One of the things I found interesting about this paper is that they find that th...

cyber_kinetist · on Nov 6, 2023

> the borrow checker is not turned off inside of unsafe blocks, but instead you are given a handful of extra APIs to use. Those extra APIs can be used to do things that the borrow checker would not normally allow (e.g. by converting checked pointers into raw pointers, and then inside the unsafe block, dereferencing those raw pointers), but the borrow checker is still active, and still catches all the same errors as before.

Yup I know that the borrow checker does also work inside unsafe blocks. But when what you primarily do as a systems programmer is establishing invariants in your systems so that you can exploit (or circumvent) the UB-ness of the underlying system (OS/driver/hardware/etc.), and when the borrow checker doesn't really help you with verifying these invariants... The Rustonomicon states that whenever you open up an unsafe block, it doesn't pollute only the scope, but the whole module (https://doc.rust-lang.org/nomicon/working-with-unsafe.html). So there can be a correctness issue outside the unsafe block because it disobeys the invariants implicitly set up by the developer inside the unsafe block. And you can't do anything about this other than carefully reasoning about all the various ways your implicit invariants can break inside the whole module. So unsafe is ultimately more of a convention (or a promise) that you have designed and verified your invariants correctly, so that you will not produce undefined behavior no matter how you use the module as an outside user.
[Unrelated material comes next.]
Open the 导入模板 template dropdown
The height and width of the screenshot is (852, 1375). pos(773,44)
If you want to verify your invariants any further than that, you need to check UB at runtime using the Miri interpreter (which is really slow and still incomplete), or just use Ada SPARK.

nicoburns · on Nov 6, 2023

It does pollute the whole module, but this is much less of a big deal than it might seem because Rust modules are so lightweight - you don't even need a new file to create a new module, you can just do:

    mod name_of_module {
        // code goes here
    }

And it's often possible to wrap the tricky unsafe bits in a safe interface (that e.g. uses a mutex to enforce safety). So that anyone who is contributing to higher-level code doesn't need to worry about it. This is much better than C or C++ code where it's trivially easy to introduce memory unsafety or even Undefined Behaviour in even the boring "glue" parts of the codebase.
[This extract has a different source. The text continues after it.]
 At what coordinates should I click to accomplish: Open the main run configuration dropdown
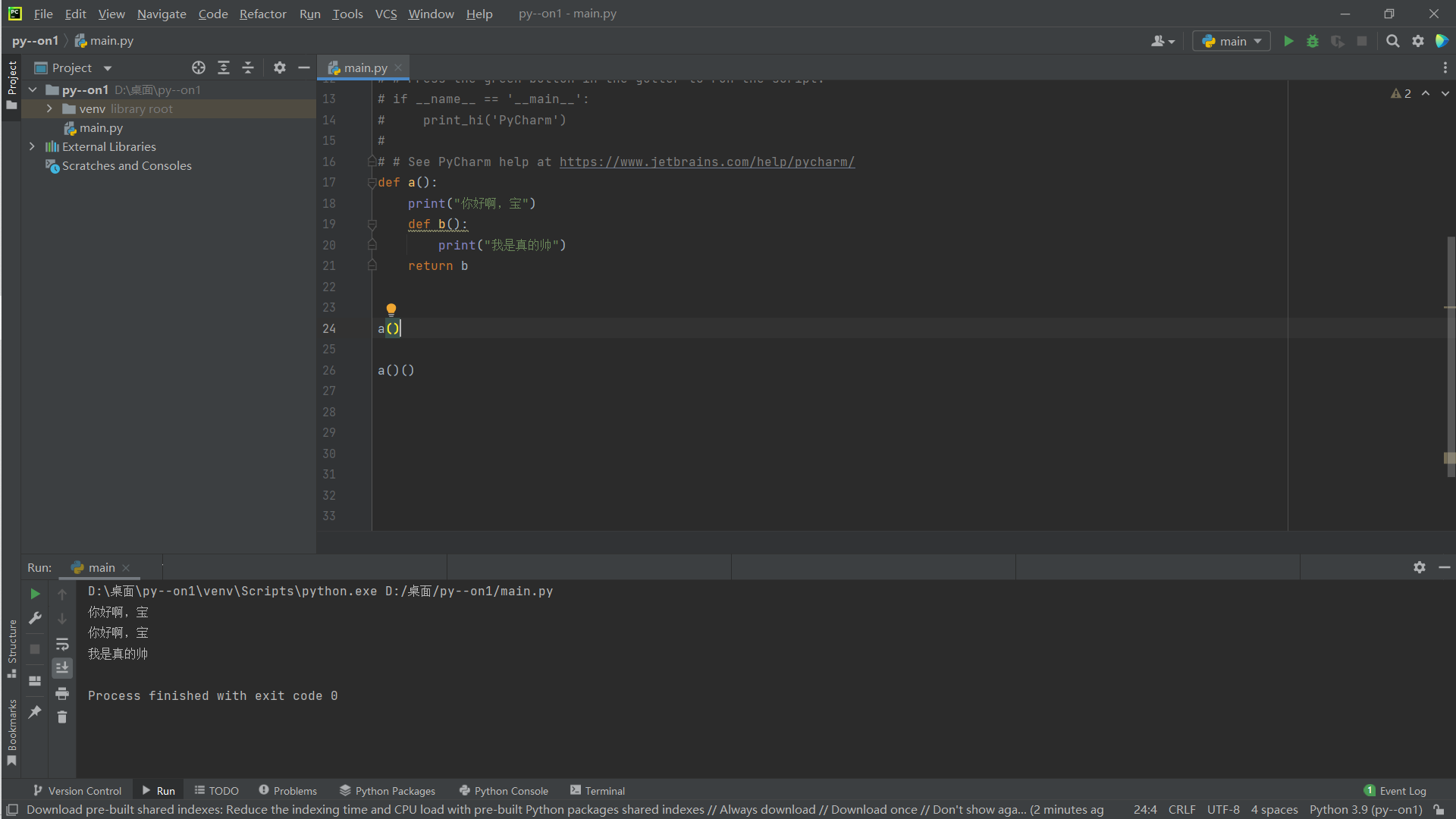(1232, 41)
This leads to a really nice gentle onboarding flow where inexperienced users can start out contributing to the safe parts of the project, and (optionally) move on to gnarly unsafe bits later when they are already familiar with the project's codebase. It also dramatically reduces review workload for maintainers as they can rely on the compiler enforcing invariants outside of unsafe modules.

This works less well for really low-level code like embedded code or kernel code. But it's still a lot better than nothing.

cyber_kinetist · on Nov 6, 2023

Though my usual experience with writing performance-sensitive code is: if you just write naive inefficient code on the first try, there's a high probably that you need to rearchitect the whole system to get a more performant design, it's not something you can do incrementally. Maybe in these kinds of projects it's not wise to let random contributors handle your code though... (I'm geared more into graphics and numerical computing so the experience might be different from others.)

Maybe there's a reason why game developers have primarily used scripting languages - give out a safe managed GC-backed runtime for the majority of developers, and let only a select few who understand the system to develop the core C++ engine. Maybe Safe Rust can be used this way (as a "fast" scripting language), to separate between these two worlds... but the problems is even Safe Rust is just really difficult to grok for newcomers, and the hoops they go through to circumvent the borrow checker either falls into using Copy/Clone all over the place (slow) or smart pointers (slow) or array indices with bound checking (maybe less slow but more cumbersome, and also prone to logical invalidation errors if you're not careful)

estebank · on Nov 6, 2023

> Maybe Safe Rust can be used this way (as a "fast" scripting language), to separate between these two worlds... but the problems is even Safe Rust is just really difficult to grok for newcomers, and the hoops they go through to circumvent the borrow checker either falls into using Copy/Clone all over the place (slow) or smart pointers (slow) or array indices with bound checking (maybe less slow but more cumbersome, and also prone to logical invalidation errors if you're not careful)

Are smart pointers like Box, Rc and even Arc any slower than any scripting system you'd "hand out" to most developers from your tightly written C++ core engine?

One thing that I see is that 90% of code is simple enough that you don't need to have any ceremony around ownership beyond writing a & in front of a value or type, 5% is harder than that but doable, and 5% requires extensive expertise to avoid allocations, or using Arc. I'd wager that the distribution of code that a GC can optimize during runtime is comparable, if not worse, at higher memory consumption.

I've compared some simple networked applications written in Java and Rust for that purpose, and performance ended up being comparable, but with 100x memory consumption, even when using GraalVM.

jvanderbot · on Nov 6, 2023

Rust is new. Low hanging features and bugs are going to be everywhere in new Crates. Contributing to, say, libcurl or openssl sure is more difficult than contributing to yet another rewrite of a mostly mature tool.